Тут он принялся болтать уже совершенную чепуху и вконец обессиленный опустился с подкошенными ногами. На мой зов явилась его старая хозяйка, а я с радостью вырвался наконец на свежий воздух.
Я не сомневался ни одной минуты, что Креспель сошел с ума, но профессор утверждал обратное.
– Есть люди, - говорил он, - у которых природа или немилосердный рок сорвали покров с таких сторон жизни, которые показались бы безумными в каждом из нас, не будь они обыкновенно скрыты от взгляда посторонних. Люди эти похожи на тех существ с прозрачной кожей, у которых можно наблюдать движение их мускулов, что, конечно, отвратительно на вид, но тем не менее совершенно правильно; что у нас остается мыслью, то у Креспеля сейчас же переходит в действие. Желчь, накипевшую под влиянием заключенного в земные оковы духа, Креспель выражает в странных ужимках и диких кривляньях, но это именно и служит для него громоотводом. Он воздает земле земное - но божественную искру хранит свято. Потому я думаю, что рассудок его в совершенном порядке, несмотря на внешние резко бросающиеся в глаза безумные выходки. Внезапная смерть Антонии, конечно, сильно его поразила, но я бьюсь об заклад, что с завтрашнего дня жизнь его поплетется обыкновенным, привычным ходом.
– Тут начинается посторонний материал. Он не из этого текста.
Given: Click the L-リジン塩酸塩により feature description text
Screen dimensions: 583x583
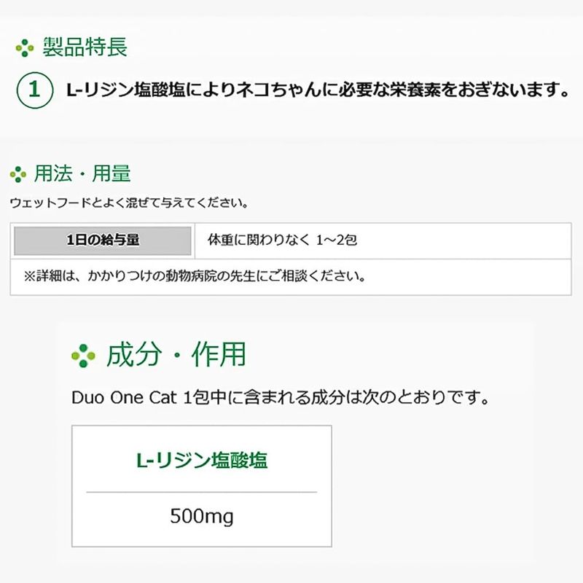Looking at the screenshot, I should 317,90.
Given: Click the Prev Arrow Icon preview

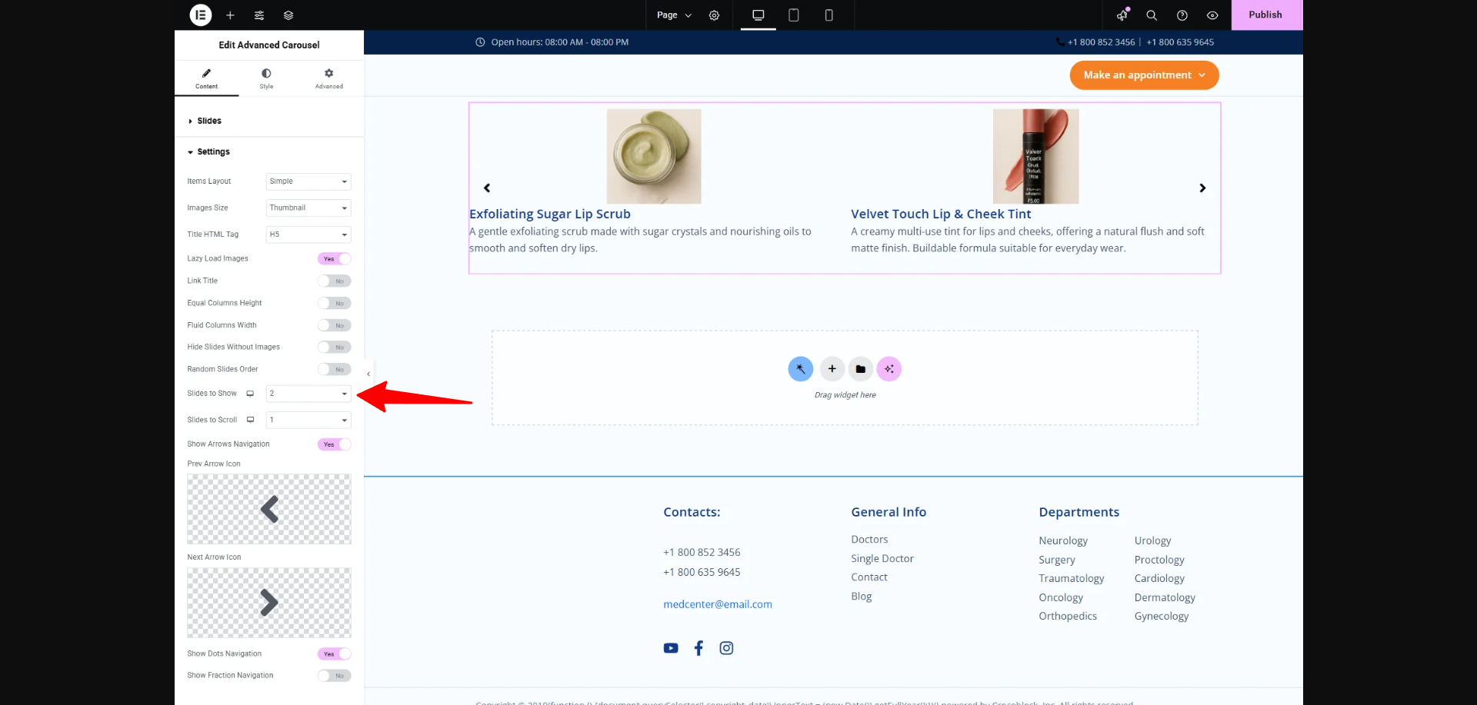Looking at the screenshot, I should pos(268,509).
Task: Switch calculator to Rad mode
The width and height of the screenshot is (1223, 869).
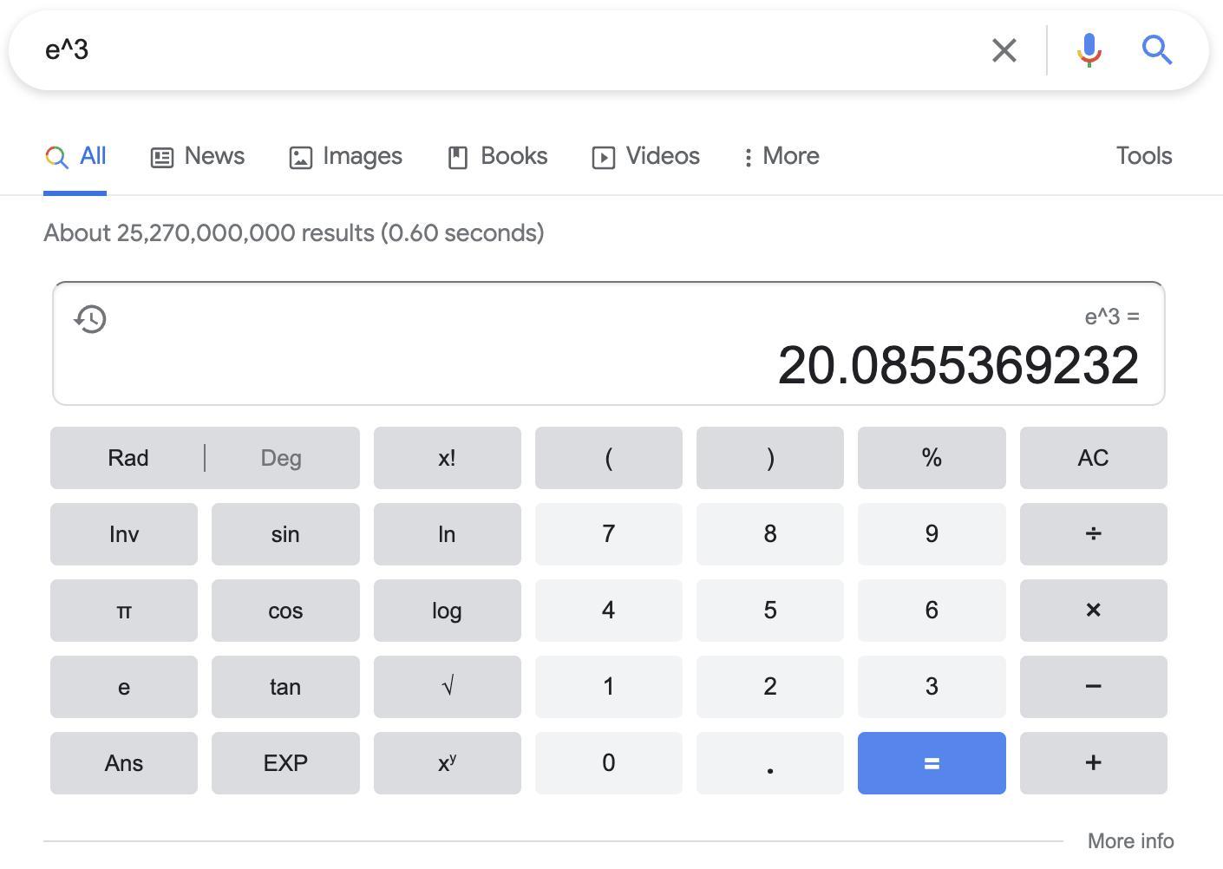Action: point(128,458)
Слова профессора оправдались. На другой день советник смотрел совершенно по-прежнему и только объявил, что он уже никогда не будет более делать скрипок и даже ни на одной не попробует играть. Слово это, как я узнал впоследствии, он хранил свято.
Намеки профессора укрепили меня еще более в мысли, что странные, так тщательно скрываемые отношения Креспеля к Антонии, а, может быть, даже ее смерть должны лежать на его душе тяжелым, неискупимым грехом. Я не хотел оставлять Г***, не обнаружив подозреваемого мною преступления. Я думал, что, если мне удастся внезапно потрясти Креспеля до глубины души, то вынужденное признание ужасного поступка сорвется с его языка. Чем более обдумывал я это дело, тем более, казалось мне, убеждался в злодействе Креспеля и тем с большим жаром готовил красноречивую, огненную речь, которая будто сама собой выливалась у меня в великолепные риторические формы. Так настроенный и разгоряченный донельзя, отправился я к нему. Креспель сидел со спокойным улыбающимся лицом и точил игрушки.